• [Activity]:
Only reproduce the lines from the line containing "The image size is (524, 447)." onward, exactly, through the final line of the data below.

(Records for this exercise)

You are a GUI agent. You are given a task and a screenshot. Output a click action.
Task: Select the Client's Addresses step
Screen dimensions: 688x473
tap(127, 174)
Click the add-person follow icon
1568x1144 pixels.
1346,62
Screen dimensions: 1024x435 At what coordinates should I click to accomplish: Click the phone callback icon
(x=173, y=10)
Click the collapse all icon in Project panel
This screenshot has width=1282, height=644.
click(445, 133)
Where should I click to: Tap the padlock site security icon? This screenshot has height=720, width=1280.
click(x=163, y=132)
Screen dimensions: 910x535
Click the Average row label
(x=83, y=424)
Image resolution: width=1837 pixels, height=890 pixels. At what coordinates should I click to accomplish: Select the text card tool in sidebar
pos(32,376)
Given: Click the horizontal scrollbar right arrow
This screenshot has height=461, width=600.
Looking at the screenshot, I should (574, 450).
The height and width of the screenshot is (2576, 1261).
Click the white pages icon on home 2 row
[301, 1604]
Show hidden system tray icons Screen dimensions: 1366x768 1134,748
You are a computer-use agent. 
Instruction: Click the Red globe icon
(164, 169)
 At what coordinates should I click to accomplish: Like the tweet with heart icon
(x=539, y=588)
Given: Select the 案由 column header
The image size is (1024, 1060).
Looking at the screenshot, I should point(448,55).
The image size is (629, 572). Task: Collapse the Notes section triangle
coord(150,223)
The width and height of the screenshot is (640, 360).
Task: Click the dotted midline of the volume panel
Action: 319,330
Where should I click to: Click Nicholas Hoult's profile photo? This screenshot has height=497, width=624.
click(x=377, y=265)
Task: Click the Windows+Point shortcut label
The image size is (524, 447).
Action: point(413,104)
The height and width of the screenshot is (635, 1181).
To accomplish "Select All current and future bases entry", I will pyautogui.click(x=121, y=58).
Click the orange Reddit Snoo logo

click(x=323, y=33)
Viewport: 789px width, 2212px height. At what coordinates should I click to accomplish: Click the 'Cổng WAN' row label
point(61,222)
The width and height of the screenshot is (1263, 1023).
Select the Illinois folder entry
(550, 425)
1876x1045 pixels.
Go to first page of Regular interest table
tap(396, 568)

(End Records for this exercise)

• [Task output]:
The image size is (524, 447).
Action: point(413,104)
The height and width of the screenshot is (635, 1181).
To accomplish "Select All current and future bases entry", I will pyautogui.click(x=121, y=58).
Click the orange Reddit Snoo logo

click(x=323, y=33)
Viewport: 789px width, 2212px height. At what coordinates should I click to accomplish: Click the 'Cổng WAN' row label
point(61,222)
The width and height of the screenshot is (1263, 1023).
Select the Illinois folder entry
(550, 425)
1876x1045 pixels.
Go to first page of Regular interest table
tap(396, 568)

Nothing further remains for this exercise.